Records shown:
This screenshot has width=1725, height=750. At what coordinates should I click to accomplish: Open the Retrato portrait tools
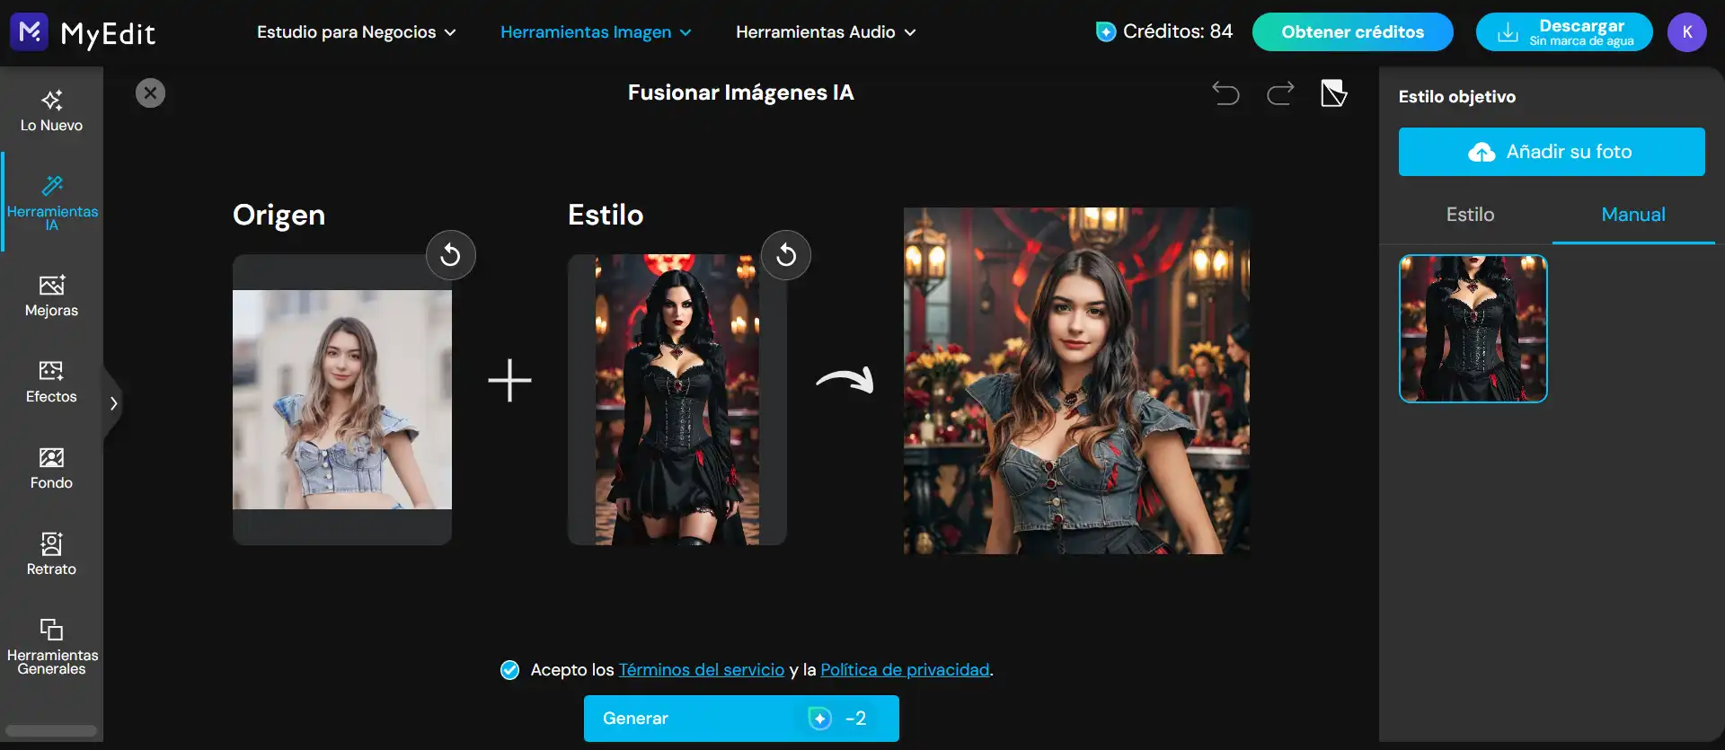click(51, 555)
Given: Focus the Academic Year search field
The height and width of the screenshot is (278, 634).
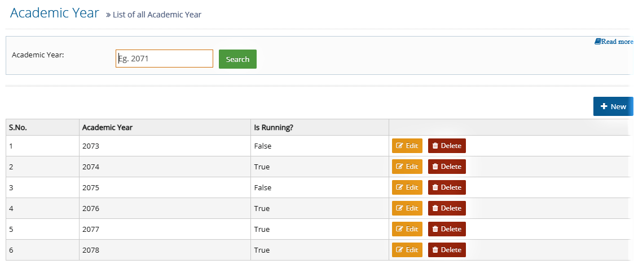Looking at the screenshot, I should point(164,59).
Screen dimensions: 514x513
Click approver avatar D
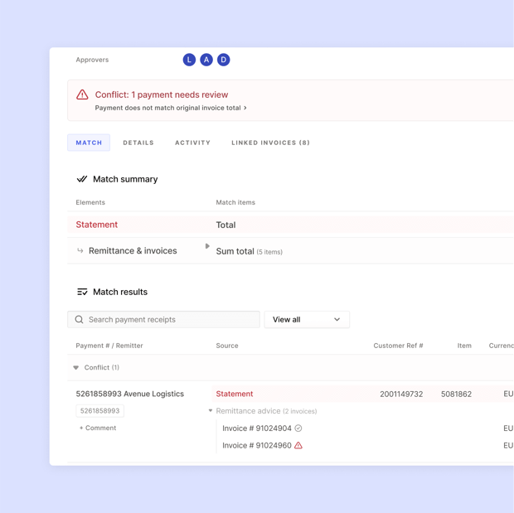pos(224,60)
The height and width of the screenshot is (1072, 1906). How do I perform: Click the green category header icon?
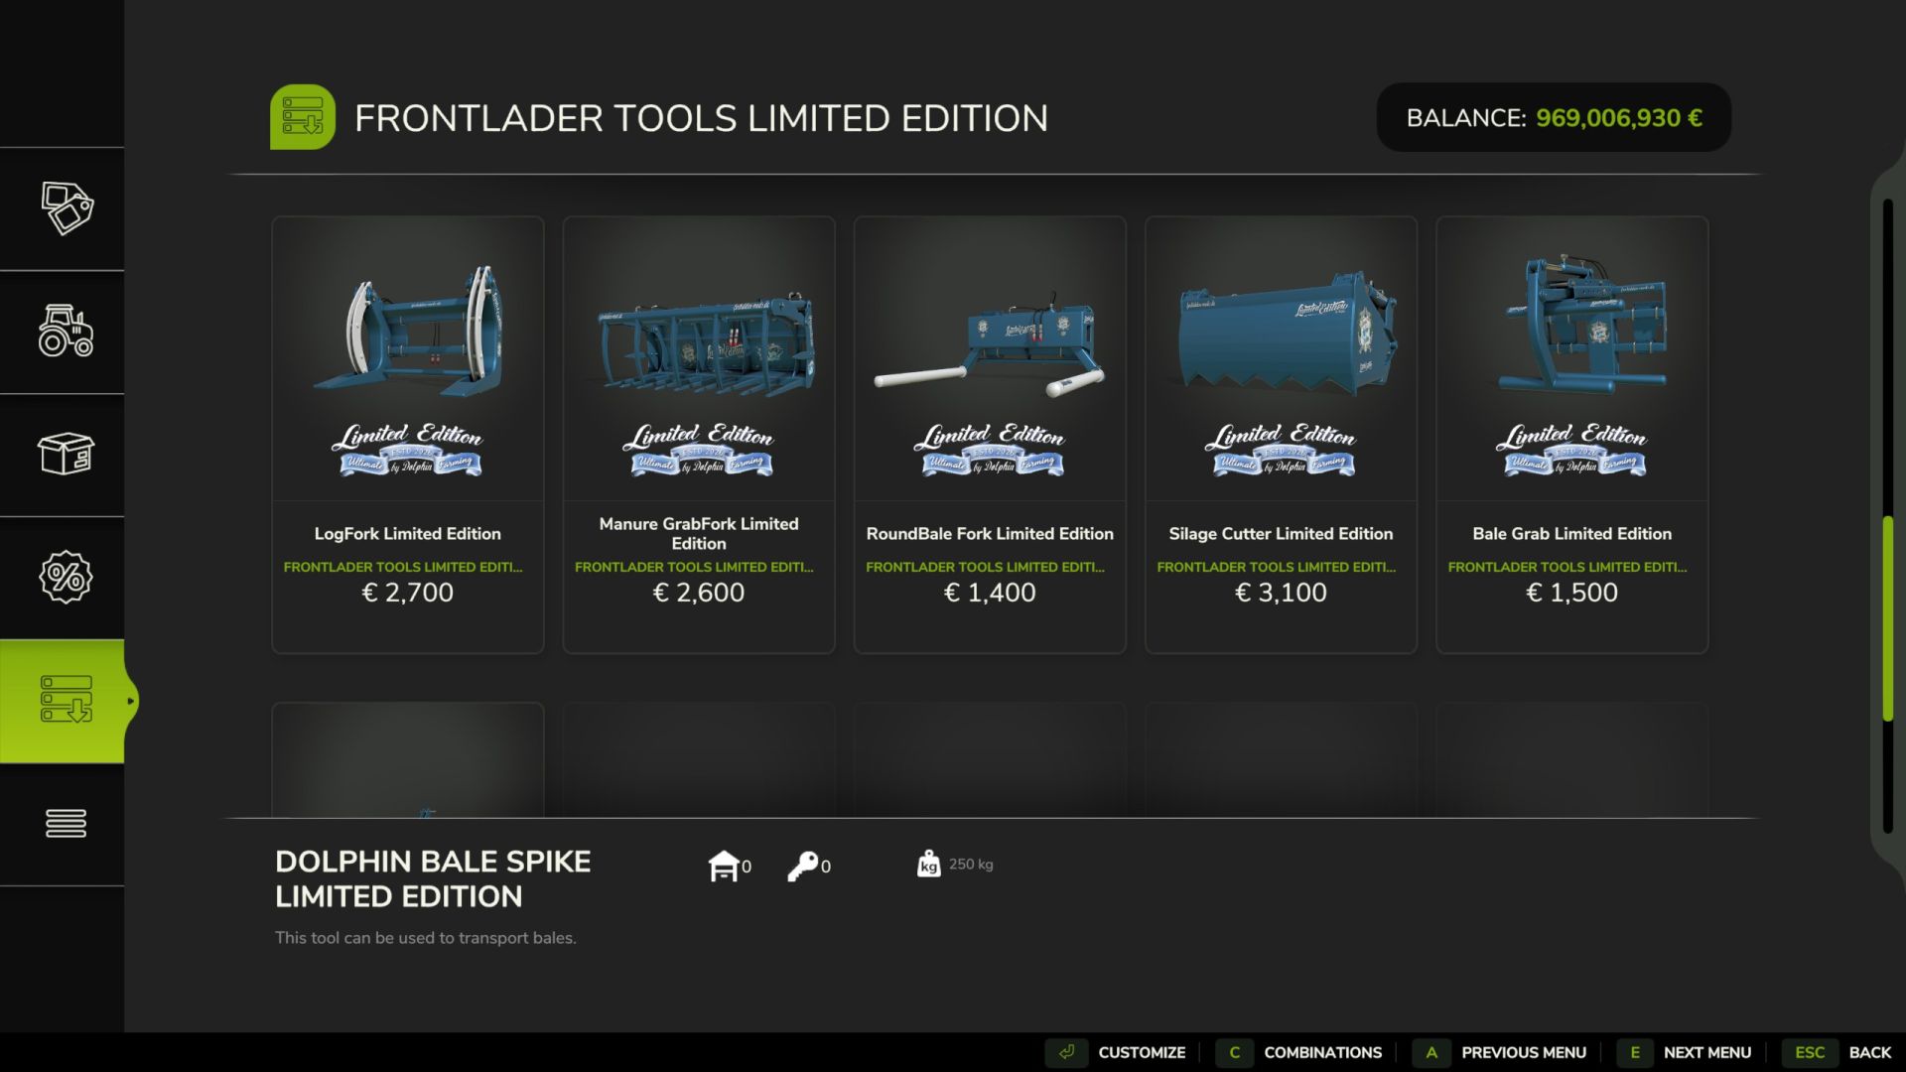(303, 117)
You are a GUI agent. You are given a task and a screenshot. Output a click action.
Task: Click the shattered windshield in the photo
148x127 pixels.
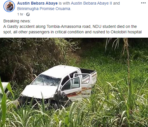coord(46,80)
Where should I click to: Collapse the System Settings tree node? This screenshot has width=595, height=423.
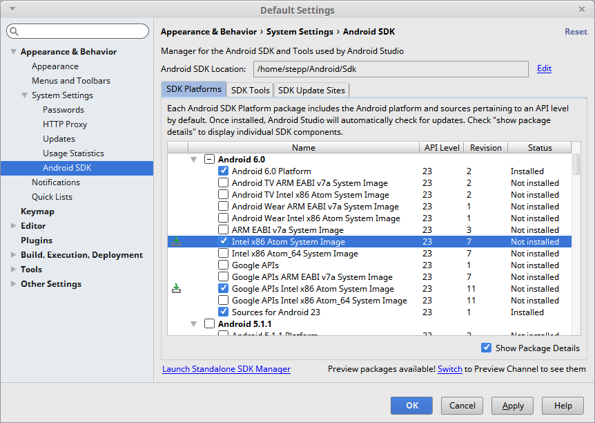pyautogui.click(x=24, y=95)
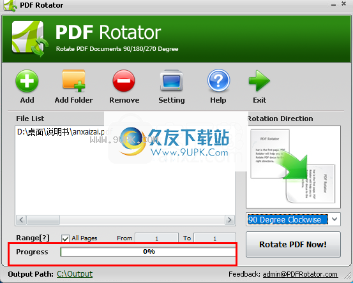Open the C:\Output output path link

click(75, 274)
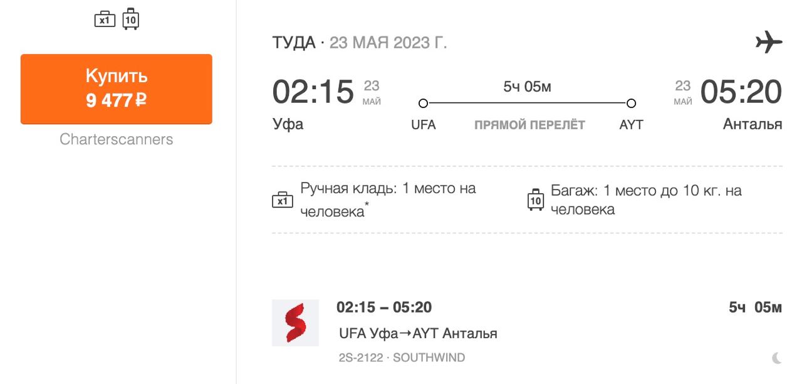The height and width of the screenshot is (384, 802).
Task: Click the orange Купить 9 477 ₽ button
Action: pos(116,88)
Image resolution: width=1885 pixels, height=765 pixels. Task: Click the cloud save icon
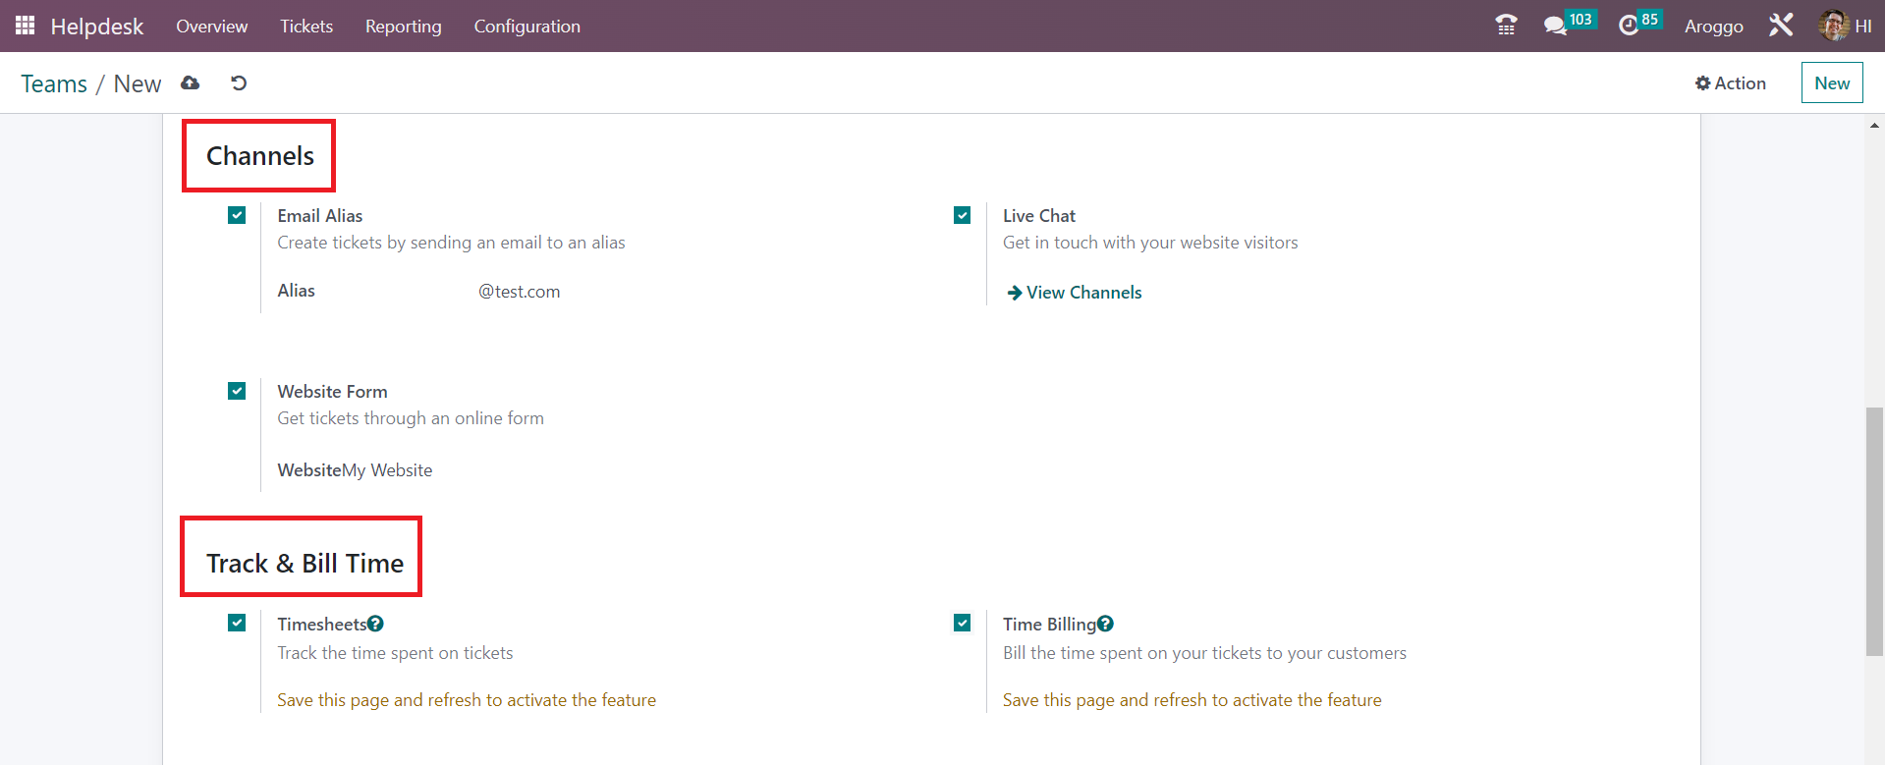tap(191, 83)
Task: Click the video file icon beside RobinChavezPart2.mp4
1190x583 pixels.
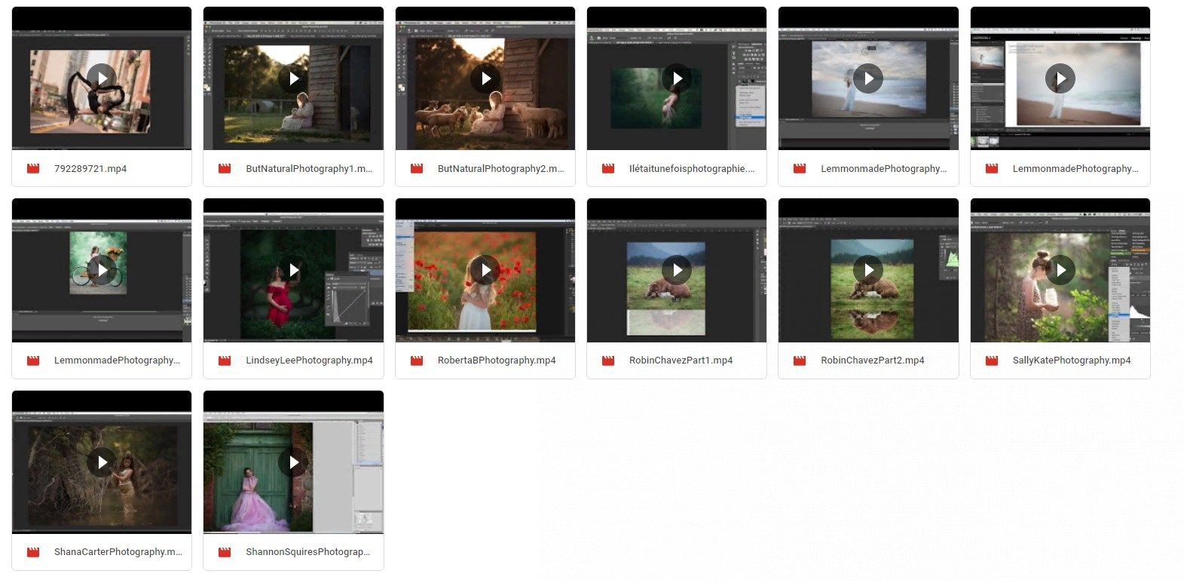Action: point(800,361)
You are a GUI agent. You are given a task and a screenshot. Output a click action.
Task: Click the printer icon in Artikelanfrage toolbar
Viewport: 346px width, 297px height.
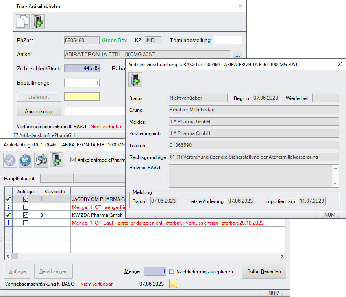click(41, 160)
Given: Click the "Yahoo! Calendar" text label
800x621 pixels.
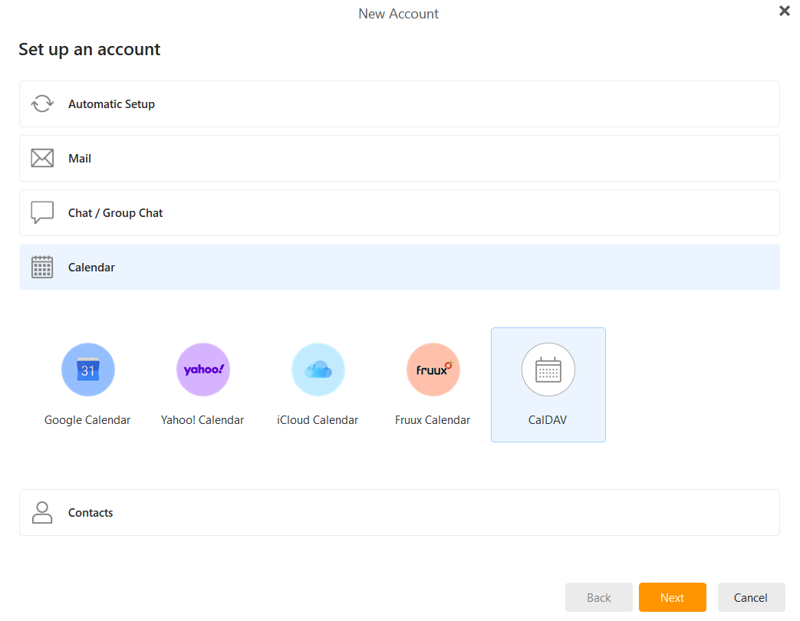Looking at the screenshot, I should tap(202, 420).
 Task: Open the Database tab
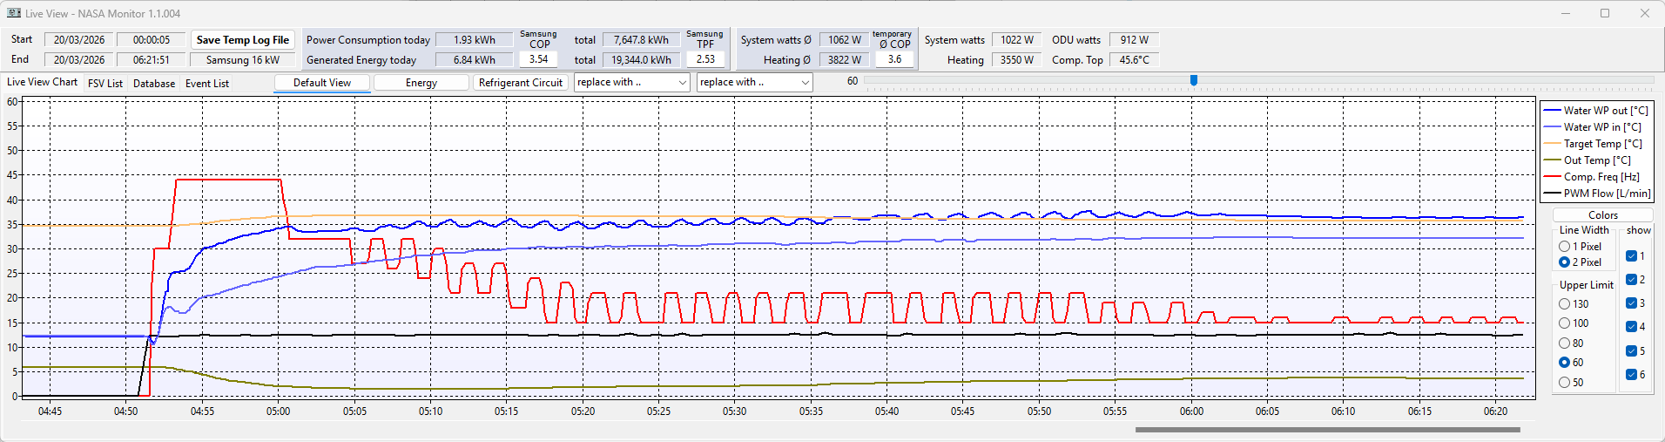point(154,84)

What the task asks: Your task is to reproduce all of the material exactly. The pictures stay out.

Reply:
This screenshot has width=1725, height=750. At what coordinates should I click to accomplish: Open the Retrato portrait tools
click(51, 555)
Given: Focus the Academic Year search field
The height and width of the screenshot is (278, 634).
Looking at the screenshot, I should point(164,59).
Screen dimensions: 514x513
Click approver avatar D
pos(224,60)
The height and width of the screenshot is (1072, 1906). How do I perform: Click the green category header icon?
(303, 117)
You are a GUI agent. You are given a task and a screenshot. Output a click action.
Task: Click the shattered windshield in the photo
148x127 pixels.
coord(46,80)
Where should I click to: Collapse the System Settings tree node? This screenshot has width=595, height=423.
pyautogui.click(x=24, y=95)
Open the C:\Output output path link

click(75, 274)
The height and width of the screenshot is (384, 802).
Task: Click the orange Купить 9 477 ₽ button
Action: pos(116,88)
Image resolution: width=1885 pixels, height=765 pixels. Task: Click the cloud save icon
tap(191, 83)
Task: Click the video file icon beside RobinChavezPart2.mp4
1190x583 pixels.
Action: point(800,361)
You are a GUI agent. You are given a task and a screenshot. Output a click action.
Task: Click the printer icon in Artikelanfrage toolbar
Viewport: 346px width, 297px height.
click(41, 160)
Given: Click the "Yahoo! Calendar" text label
800x621 pixels.
Looking at the screenshot, I should tap(202, 420).
 Task: Open the Database tab
point(154,84)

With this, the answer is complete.